→ RECORDED INFORMATION
——
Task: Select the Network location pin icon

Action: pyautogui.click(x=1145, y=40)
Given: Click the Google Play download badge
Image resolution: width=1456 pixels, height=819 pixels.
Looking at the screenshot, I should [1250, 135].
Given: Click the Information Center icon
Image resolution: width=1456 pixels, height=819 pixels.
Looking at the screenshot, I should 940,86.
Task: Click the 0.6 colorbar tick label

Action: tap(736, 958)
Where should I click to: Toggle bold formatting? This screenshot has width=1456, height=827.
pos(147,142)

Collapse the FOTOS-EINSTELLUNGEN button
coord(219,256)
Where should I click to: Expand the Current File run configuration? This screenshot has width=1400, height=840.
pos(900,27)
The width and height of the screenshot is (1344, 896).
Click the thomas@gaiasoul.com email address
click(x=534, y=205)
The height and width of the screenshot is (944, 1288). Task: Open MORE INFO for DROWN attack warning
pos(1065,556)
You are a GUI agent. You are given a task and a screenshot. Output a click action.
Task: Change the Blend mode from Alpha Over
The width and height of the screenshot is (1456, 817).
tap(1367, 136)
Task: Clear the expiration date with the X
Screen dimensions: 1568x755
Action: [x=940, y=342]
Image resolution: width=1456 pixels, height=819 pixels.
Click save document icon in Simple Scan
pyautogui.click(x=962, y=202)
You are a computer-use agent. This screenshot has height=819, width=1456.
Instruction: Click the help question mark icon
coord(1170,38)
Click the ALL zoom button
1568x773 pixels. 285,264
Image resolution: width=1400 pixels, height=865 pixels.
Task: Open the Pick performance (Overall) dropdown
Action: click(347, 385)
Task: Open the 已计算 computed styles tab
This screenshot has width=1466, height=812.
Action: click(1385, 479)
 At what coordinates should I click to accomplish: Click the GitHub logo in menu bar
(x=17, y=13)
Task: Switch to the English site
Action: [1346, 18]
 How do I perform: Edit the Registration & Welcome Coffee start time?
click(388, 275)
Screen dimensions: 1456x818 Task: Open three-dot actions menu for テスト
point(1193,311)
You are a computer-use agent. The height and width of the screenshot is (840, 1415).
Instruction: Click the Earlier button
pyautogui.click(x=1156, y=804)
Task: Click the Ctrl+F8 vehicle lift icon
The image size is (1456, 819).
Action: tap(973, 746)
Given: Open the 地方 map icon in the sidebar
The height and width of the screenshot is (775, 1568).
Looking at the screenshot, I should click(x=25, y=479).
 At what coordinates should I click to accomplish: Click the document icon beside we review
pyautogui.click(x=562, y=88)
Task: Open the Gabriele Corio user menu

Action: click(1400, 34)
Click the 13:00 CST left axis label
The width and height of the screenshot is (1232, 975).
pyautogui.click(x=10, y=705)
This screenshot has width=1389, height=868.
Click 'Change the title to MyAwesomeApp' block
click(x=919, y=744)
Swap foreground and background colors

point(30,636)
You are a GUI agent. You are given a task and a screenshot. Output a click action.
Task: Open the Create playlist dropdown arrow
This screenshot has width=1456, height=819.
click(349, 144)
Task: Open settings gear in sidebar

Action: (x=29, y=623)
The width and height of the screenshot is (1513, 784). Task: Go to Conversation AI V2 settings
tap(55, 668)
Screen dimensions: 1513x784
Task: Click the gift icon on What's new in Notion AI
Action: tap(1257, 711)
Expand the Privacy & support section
——
→ WHAT THE EXERCISE ASKS
Your answer should be the records themselves, returned word for word.

→ RESPONSE AREA
Task: Select the Network location pin icon

Action: pyautogui.click(x=1145, y=40)
Given: Click the Google Play download badge
Image resolution: width=1456 pixels, height=819 pixels.
Looking at the screenshot, I should [1250, 135].
Given: Click the Information Center icon
Image resolution: width=1456 pixels, height=819 pixels.
Looking at the screenshot, I should 940,86.
Task: Click the 0.6 colorbar tick label

Action: tap(736, 958)
Where should I click to: Toggle bold formatting? This screenshot has width=1456, height=827.
pos(147,142)

Collapse the FOTOS-EINSTELLUNGEN button
coord(219,256)
Where should I click to: Expand the Current File run configuration? This screenshot has width=1400, height=840.
pos(900,27)
The width and height of the screenshot is (1344, 896).
Click the thomas@gaiasoul.com email address
click(x=534, y=205)
The height and width of the screenshot is (944, 1288). Task: Open MORE INFO for DROWN attack warning
pos(1065,556)
You are a GUI agent. You are given a task and a screenshot. Output a click action.
Task: Change the Blend mode from Alpha Over
The width and height of the screenshot is (1456, 817).
tap(1367, 136)
Task: Clear the expiration date with the X
Screen dimensions: 1568x755
Action: [x=940, y=342]
Image resolution: width=1456 pixels, height=819 pixels.
Click save document icon in Simple Scan
pyautogui.click(x=962, y=202)
You are a computer-use agent. This screenshot has height=819, width=1456.
Instruction: Click the help question mark icon
coord(1170,38)
Click the ALL zoom button
1568x773 pixels. 285,264
Image resolution: width=1400 pixels, height=865 pixels.
Task: Open the Pick performance (Overall) dropdown
Action: click(347, 385)
Task: Open the 已计算 computed styles tab
This screenshot has width=1466, height=812.
Action: click(1385, 479)
 At what coordinates should I click to accomplish: Click the GitHub logo in menu bar
(x=17, y=13)
Task: Switch to the English site
Action: [1346, 18]
 How do I perform: Edit the Registration & Welcome Coffee start time?
click(388, 275)
Screen dimensions: 1456x818 Task: Open three-dot actions menu for テスト
point(1193,311)
You are a computer-use agent. The height and width of the screenshot is (840, 1415).
Instruction: Click the Earlier button
pyautogui.click(x=1156, y=804)
Task: Click the Ctrl+F8 vehicle lift icon
The image size is (1456, 819).
Action: tap(973, 746)
Given: Open the 地方 map icon in the sidebar
The height and width of the screenshot is (775, 1568).
Looking at the screenshot, I should click(x=25, y=479).
 At what coordinates should I click to accomplish: Click the document icon beside we review
pyautogui.click(x=562, y=88)
Task: Open the Gabriele Corio user menu

Action: click(1400, 34)
Click the 13:00 CST left axis label
The width and height of the screenshot is (1232, 975).
pyautogui.click(x=10, y=705)
This screenshot has width=1389, height=868.
Click 'Change the title to MyAwesomeApp' block
click(x=919, y=744)
Swap foreground and background colors

point(30,636)
You are a GUI agent. You are given a task and a screenshot. Output a click action.
Task: Open the Create playlist dropdown arrow
This screenshot has width=1456, height=819.
click(349, 144)
Task: Open settings gear in sidebar

Action: (x=29, y=623)
The width and height of the screenshot is (1513, 784). Task: Go to Conversation AI V2 settings
tap(55, 668)
Screen dimensions: 1513x784
Task: Click the gift icon on What's new in Notion AI
Action: tap(1257, 711)
Expand the Privacy & support section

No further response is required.